After the OCR round:
- Replace ONE BY ONE.
- Search for ' and replace with a right single quote ’
- Keep a left single quote ‘ in your copy/paste, so you can paste that instead if needed.
- Quite often a prime is used. Just keep that as a dumb apostrophe. (Many ereaders cannot handle the actual unicode prime character).
- Search for " and replace with a right double quote ”
- Keep a left double quote “ in your copy/paste, so you can paste that instead if needed.
- Sometimes "two dumb apostrophes" '' are OCRed instead of the “smart quotes”
- Search for /
- These are not often used in a books, and usually these are typos from the OCR
EPUB Steps: Good to know basic XHTML/CSS. Great to know Regular Expressions:
Regular Expressions
http://www.regular-expressions.info/
https://www.mobileread.com/forums/sho...d.php?t=167971
- Versioning system
- Use the date and/or version number
- Last,First.-.Title.of.Book[MM.DD.YYYY].epub
- Last,First.-.Title.of.Book[MM.DD.YYYY][v.1].epub
- Save OFTEN, and save a different version BEFORE you try to do any large search/replaces, and up the version number after doing a major "pass" on the EPUB
- For example, you just finish a spellcheck pass, bump the version from v.2 -> v.3.
Step 1: Split chapters
Step 2: Set up headers
Step 3: Set up blockquotes
- I try to combine the paragraphs here, match the formatting
- For example, if the author of the quote is right justified
- Combine paragraphs if needed
Step 4: Find/Order footnotes
- Doublecheck that all footnotes are there.
- Place them at the end of the chapter in the order they were found in the book.
Step 5: Combine paragraphs:
- Search: -</p>\s+<p>
- Replace: (BLANK)
- This will combine paragraphs that end with a hyphen (usually a word carried over from one page to the next)

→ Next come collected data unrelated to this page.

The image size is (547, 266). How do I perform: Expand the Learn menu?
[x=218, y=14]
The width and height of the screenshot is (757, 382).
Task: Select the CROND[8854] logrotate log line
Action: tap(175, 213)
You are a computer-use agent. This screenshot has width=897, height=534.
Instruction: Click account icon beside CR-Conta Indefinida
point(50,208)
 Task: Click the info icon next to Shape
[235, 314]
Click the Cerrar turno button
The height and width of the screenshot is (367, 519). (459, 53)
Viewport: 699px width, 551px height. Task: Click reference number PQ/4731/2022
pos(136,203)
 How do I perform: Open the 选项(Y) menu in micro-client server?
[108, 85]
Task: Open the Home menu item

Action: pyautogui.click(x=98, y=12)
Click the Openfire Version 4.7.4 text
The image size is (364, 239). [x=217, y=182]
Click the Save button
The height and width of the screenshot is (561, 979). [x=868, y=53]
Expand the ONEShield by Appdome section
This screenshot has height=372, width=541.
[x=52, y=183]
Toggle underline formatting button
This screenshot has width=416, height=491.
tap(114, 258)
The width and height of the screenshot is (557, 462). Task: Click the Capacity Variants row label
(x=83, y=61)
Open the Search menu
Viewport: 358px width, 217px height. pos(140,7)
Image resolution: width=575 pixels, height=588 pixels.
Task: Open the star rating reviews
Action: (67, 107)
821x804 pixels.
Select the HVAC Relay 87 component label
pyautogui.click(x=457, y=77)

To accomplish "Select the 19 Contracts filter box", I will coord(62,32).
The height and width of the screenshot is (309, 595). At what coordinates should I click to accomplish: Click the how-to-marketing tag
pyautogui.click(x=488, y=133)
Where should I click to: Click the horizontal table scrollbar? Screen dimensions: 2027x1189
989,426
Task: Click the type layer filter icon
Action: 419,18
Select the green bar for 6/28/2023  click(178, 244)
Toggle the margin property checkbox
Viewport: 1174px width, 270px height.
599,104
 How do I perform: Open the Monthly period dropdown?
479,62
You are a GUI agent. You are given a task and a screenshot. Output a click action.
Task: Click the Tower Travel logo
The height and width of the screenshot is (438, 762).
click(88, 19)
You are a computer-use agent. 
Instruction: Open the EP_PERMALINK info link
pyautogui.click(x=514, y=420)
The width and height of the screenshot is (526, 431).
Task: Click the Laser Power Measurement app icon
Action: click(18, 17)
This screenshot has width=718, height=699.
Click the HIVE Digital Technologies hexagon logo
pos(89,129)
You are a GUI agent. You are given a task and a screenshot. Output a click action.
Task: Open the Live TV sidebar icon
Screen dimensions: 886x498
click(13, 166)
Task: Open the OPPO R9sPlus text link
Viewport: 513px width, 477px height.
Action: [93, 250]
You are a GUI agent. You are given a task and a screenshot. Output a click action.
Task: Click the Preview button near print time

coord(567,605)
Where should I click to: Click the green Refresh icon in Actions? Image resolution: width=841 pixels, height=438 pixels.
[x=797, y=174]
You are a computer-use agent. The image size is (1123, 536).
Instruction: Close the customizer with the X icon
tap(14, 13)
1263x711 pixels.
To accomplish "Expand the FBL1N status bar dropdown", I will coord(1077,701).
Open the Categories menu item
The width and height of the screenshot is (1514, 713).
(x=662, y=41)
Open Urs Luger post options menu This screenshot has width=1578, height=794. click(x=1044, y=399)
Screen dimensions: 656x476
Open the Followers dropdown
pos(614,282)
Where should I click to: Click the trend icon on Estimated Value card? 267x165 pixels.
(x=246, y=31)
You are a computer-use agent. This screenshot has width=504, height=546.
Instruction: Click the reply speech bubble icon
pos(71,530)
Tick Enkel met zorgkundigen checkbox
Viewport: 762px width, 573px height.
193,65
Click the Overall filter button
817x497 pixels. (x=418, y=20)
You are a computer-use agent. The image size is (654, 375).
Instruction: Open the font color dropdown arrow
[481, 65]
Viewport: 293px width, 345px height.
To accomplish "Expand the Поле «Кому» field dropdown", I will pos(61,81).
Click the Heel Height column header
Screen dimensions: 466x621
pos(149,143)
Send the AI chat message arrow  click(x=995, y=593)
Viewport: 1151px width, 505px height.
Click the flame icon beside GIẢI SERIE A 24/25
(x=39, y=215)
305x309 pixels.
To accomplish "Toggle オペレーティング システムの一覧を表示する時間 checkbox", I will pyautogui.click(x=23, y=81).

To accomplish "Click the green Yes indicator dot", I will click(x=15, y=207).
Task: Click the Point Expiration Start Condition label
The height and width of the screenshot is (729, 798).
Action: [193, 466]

- If it is an actual hyphen, then manually combine the paragraphs
- Search: ([^>”\?\!\.])</p>\s+<p>
- Replace: \1
- This will catch any paragraph that does not end in a punctuation mark
- Note: There is a space after the \1
- Note: This WILL catch paragraphs that end with a right parenthesis ) and colon :.
- These are sometimes valid, sometimes not.
Step ?: Pay attention to upper left corner of page, if you see no indentation, and a capital letter (this most likely means it is a continuation of the paragraph from the page before). Search for that phrase in the EPUB, and make sure it is combined with the above paragraph.
Index
- Search: ([0-9]) ([A-Z])
- Replace: \1</p> <p class="index">\2
- This will look for any number followed by a space, and a capital letter
- Make sure you have selected "Current File" in Sigil, to make sure this only effects the Index.
Final Passes:
en dash
- Search: ([0-9])-([0-9])
- Replace: \1–\2
Now THAT Tutorial might be worthy of stickiness.